In everything from the line containing "Given: Open the three-dot overlay menu" down to the line containing "Looking at the screenshot, I should point(76,796).", replace "Select" with "Choose" and give those lines again with nothing else changed.

Text and element pointing lines
• • • • • • •
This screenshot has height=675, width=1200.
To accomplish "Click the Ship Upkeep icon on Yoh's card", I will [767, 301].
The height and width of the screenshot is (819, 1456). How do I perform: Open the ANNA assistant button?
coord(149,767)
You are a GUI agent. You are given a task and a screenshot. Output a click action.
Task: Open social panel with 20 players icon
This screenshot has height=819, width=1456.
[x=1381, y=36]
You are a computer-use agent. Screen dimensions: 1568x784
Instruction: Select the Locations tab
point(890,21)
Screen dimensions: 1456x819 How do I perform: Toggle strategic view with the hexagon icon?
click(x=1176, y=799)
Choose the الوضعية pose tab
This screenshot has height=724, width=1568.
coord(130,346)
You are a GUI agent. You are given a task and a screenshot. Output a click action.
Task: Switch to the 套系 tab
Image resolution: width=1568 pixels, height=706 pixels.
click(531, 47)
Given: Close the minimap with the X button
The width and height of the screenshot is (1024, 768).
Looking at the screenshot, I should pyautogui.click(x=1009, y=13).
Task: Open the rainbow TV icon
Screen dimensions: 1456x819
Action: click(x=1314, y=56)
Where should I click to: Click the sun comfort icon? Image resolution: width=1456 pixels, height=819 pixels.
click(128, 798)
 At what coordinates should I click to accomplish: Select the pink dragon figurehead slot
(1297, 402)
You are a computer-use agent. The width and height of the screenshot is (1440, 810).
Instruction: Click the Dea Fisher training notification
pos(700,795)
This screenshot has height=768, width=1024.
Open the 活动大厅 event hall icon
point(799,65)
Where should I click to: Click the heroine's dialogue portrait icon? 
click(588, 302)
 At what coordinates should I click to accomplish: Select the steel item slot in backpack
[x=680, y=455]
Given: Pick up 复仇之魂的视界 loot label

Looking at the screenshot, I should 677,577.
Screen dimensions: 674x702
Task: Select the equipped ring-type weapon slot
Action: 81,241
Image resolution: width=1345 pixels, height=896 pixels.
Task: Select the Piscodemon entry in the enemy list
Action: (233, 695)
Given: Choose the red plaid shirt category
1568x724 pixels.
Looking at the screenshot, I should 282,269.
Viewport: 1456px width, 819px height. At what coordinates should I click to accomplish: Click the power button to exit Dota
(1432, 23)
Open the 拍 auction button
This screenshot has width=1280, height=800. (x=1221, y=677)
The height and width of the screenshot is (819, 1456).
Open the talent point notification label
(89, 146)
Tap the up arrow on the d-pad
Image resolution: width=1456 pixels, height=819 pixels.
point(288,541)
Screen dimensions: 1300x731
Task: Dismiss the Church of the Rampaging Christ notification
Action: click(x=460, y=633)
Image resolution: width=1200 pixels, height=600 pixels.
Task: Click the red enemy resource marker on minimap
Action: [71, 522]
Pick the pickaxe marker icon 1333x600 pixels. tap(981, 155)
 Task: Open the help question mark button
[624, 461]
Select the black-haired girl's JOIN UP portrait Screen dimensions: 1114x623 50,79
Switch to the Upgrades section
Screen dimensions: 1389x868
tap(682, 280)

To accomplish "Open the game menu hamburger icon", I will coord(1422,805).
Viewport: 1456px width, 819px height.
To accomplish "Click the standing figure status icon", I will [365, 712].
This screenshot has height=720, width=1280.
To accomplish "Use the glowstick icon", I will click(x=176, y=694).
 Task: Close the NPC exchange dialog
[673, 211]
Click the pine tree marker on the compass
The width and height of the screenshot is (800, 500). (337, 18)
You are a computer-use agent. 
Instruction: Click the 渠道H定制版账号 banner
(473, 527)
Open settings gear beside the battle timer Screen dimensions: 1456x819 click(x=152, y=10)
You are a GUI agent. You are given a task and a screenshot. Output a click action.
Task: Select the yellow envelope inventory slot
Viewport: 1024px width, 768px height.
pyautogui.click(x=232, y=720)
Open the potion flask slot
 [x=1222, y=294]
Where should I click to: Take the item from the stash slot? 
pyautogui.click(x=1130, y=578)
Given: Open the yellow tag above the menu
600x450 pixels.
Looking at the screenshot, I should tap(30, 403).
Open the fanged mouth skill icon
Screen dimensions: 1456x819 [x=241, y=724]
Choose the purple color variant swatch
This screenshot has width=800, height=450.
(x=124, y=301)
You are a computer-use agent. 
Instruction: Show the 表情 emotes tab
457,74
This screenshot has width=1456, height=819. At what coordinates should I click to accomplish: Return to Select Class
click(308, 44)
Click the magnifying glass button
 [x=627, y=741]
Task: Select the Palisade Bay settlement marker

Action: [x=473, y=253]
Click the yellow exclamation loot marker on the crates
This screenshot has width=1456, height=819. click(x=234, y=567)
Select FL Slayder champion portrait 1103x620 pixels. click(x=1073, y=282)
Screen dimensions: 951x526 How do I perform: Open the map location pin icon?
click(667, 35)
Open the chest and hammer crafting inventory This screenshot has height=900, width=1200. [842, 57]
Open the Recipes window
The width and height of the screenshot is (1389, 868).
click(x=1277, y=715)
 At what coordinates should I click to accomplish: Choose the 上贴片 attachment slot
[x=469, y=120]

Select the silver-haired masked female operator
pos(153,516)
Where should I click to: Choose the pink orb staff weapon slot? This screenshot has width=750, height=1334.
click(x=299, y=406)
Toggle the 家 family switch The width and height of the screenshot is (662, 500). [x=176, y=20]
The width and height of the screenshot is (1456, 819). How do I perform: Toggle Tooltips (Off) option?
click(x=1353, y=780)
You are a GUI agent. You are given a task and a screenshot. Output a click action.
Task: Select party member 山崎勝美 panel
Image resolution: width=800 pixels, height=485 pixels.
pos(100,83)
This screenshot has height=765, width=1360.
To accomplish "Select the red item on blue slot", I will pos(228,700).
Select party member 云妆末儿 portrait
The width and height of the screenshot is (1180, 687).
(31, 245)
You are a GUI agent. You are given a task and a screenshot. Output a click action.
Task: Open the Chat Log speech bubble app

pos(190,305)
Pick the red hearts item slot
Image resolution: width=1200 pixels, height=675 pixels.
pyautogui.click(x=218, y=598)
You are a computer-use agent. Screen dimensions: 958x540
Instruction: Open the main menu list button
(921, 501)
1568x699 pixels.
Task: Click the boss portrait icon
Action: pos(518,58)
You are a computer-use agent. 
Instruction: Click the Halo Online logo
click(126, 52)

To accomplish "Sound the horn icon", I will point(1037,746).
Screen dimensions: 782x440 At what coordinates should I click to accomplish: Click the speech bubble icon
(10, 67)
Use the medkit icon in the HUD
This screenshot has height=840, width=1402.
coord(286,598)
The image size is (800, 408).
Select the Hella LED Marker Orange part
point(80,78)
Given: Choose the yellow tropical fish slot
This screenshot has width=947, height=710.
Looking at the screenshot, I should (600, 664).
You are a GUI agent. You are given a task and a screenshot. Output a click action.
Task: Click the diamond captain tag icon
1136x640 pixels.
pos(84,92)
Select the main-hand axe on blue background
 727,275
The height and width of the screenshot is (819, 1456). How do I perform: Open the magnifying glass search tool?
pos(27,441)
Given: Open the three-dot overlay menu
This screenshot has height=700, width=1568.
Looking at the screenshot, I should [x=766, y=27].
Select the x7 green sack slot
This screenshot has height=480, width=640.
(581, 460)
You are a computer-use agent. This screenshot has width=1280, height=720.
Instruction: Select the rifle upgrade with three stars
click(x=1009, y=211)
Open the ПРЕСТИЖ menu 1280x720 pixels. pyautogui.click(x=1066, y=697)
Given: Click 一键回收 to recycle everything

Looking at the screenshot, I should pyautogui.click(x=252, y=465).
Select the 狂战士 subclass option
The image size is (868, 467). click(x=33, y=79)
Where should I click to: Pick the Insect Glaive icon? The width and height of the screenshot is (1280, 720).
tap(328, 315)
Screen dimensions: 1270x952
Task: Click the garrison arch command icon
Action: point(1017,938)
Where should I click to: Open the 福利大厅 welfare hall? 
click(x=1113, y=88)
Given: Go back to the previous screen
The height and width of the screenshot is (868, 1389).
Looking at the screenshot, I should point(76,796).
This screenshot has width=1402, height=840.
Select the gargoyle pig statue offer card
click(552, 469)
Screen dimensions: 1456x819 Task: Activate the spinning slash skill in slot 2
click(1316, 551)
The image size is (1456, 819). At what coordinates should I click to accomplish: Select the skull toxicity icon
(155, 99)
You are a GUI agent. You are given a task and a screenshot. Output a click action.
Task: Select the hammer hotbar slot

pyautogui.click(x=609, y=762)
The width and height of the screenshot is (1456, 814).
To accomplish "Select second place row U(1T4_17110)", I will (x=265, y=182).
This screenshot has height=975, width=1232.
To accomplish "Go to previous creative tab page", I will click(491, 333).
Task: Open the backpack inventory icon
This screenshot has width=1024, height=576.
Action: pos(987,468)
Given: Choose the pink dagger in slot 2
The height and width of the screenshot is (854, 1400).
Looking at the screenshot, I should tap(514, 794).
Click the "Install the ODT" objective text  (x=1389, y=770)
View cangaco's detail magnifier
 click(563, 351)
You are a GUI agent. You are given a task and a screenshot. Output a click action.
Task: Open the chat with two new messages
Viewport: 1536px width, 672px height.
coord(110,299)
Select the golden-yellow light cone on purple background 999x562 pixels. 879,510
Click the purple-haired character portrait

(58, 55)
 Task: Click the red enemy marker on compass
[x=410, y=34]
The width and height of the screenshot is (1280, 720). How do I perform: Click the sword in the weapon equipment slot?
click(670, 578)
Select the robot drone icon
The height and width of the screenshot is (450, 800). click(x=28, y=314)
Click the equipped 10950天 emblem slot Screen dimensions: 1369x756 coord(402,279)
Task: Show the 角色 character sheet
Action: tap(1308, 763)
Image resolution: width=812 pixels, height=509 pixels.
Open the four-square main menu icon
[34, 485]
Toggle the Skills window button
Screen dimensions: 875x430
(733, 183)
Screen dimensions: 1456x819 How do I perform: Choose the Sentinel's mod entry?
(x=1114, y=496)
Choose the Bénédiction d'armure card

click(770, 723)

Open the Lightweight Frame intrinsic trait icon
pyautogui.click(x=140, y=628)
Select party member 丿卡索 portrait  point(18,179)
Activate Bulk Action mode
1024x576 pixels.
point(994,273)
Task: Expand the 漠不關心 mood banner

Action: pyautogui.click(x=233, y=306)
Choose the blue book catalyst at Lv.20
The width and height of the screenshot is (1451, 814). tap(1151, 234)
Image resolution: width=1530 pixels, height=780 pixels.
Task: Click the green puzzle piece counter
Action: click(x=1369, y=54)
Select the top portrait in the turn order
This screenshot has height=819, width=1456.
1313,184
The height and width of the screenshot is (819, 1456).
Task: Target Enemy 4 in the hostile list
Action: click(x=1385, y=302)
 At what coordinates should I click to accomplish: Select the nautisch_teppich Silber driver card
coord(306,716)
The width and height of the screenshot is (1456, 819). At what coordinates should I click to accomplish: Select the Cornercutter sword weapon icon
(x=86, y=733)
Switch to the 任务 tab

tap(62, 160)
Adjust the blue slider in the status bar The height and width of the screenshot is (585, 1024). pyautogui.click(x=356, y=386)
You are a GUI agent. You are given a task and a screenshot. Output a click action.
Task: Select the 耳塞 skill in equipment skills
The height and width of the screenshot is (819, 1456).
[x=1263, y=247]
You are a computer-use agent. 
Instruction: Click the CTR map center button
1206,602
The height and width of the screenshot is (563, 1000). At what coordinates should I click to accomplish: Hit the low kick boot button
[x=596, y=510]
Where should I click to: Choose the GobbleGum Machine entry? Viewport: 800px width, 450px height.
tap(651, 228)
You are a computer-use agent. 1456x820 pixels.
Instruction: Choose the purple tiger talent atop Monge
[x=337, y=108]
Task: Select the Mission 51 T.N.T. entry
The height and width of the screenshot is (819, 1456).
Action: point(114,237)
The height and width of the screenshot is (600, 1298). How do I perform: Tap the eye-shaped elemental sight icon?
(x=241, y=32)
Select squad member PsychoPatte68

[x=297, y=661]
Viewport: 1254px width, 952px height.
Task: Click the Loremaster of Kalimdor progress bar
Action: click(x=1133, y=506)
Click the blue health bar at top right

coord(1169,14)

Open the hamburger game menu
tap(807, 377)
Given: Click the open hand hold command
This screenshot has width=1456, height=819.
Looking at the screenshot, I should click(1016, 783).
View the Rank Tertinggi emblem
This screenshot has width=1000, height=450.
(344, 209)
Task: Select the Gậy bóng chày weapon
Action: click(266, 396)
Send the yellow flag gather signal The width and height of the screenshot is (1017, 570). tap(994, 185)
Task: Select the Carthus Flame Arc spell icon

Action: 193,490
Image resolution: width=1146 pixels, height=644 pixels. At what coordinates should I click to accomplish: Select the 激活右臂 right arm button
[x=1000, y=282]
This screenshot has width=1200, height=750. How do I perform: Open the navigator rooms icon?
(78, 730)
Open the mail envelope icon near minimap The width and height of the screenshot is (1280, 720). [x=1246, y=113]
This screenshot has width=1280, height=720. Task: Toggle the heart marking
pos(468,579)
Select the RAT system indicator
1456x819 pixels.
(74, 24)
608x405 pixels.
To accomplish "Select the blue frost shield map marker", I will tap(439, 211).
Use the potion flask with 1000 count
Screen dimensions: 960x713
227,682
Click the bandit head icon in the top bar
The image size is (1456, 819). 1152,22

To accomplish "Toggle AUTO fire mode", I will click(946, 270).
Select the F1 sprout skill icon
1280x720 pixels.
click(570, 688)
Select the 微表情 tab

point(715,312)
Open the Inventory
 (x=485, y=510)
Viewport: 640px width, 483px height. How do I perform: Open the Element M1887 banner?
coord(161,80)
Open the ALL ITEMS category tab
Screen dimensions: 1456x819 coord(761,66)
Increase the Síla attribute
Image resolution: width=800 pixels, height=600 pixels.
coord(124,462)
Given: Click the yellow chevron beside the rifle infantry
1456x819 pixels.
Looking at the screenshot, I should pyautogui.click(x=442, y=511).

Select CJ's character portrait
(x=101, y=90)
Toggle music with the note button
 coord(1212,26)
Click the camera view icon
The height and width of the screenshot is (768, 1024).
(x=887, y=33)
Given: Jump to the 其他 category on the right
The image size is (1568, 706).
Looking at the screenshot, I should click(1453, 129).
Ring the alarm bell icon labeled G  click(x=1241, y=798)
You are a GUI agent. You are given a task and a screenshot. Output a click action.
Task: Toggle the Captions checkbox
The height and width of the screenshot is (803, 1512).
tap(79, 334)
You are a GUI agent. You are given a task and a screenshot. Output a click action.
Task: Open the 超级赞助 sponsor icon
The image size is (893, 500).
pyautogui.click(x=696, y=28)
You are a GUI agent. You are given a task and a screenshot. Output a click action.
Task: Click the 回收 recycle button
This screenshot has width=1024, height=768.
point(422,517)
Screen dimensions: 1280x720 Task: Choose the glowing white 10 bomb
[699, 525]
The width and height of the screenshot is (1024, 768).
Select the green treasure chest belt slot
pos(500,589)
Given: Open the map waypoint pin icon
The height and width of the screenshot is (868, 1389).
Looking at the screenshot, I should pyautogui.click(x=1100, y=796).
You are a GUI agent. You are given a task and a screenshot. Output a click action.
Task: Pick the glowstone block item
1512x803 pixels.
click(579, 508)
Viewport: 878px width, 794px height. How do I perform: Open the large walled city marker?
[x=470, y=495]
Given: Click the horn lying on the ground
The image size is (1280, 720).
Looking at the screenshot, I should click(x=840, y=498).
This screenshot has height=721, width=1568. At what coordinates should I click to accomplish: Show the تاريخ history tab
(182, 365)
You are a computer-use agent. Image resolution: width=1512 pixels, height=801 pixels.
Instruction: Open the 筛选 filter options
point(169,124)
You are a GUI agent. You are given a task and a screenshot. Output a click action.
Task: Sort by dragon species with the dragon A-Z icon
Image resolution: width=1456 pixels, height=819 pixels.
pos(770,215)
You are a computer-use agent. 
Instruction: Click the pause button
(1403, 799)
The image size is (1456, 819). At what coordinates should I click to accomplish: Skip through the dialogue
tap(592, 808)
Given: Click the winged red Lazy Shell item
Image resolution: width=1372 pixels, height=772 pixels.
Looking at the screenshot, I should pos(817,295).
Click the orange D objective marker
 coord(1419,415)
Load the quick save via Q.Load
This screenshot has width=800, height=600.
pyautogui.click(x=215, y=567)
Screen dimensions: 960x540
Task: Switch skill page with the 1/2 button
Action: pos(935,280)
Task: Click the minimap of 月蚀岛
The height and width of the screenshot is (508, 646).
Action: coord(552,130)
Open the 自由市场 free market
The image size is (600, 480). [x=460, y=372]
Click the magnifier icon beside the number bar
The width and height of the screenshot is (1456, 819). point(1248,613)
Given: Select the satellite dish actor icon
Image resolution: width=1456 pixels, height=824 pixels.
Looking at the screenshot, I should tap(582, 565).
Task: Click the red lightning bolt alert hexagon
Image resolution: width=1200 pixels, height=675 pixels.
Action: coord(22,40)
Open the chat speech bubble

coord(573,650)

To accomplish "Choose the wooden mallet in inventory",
• • • • • • •
* [CORRECT RESULT]
Given: Open the three-dot overlay menu
This screenshot has height=700, width=1568.
Looking at the screenshot, I should [x=766, y=27].
Choose the x7 green sack slot
This screenshot has height=480, width=640.
(581, 460)
You are a computer-use agent. This screenshot has width=1280, height=720.
Instruction: Choose the rifle upgrade with three stars
click(x=1009, y=211)
Open the ПРЕСТИЖ menu 1280x720 pixels. pyautogui.click(x=1066, y=697)
Given: Click 一键回收 to recycle everything

Looking at the screenshot, I should pyautogui.click(x=252, y=465).
Choose the 狂战士 subclass option
The image size is (868, 467). click(x=33, y=79)
Where should I click to: Pick the Insect Glaive icon? The width and height of the screenshot is (1280, 720).
tap(328, 315)
Screen dimensions: 1270x952
Task: Click the garrison arch command icon
Action: point(1017,938)
Where should I click to: Open the 福利大厅 welfare hall? 
click(x=1113, y=88)
Given: Go back to the previous screen
The height and width of the screenshot is (868, 1389).
Looking at the screenshot, I should point(76,796).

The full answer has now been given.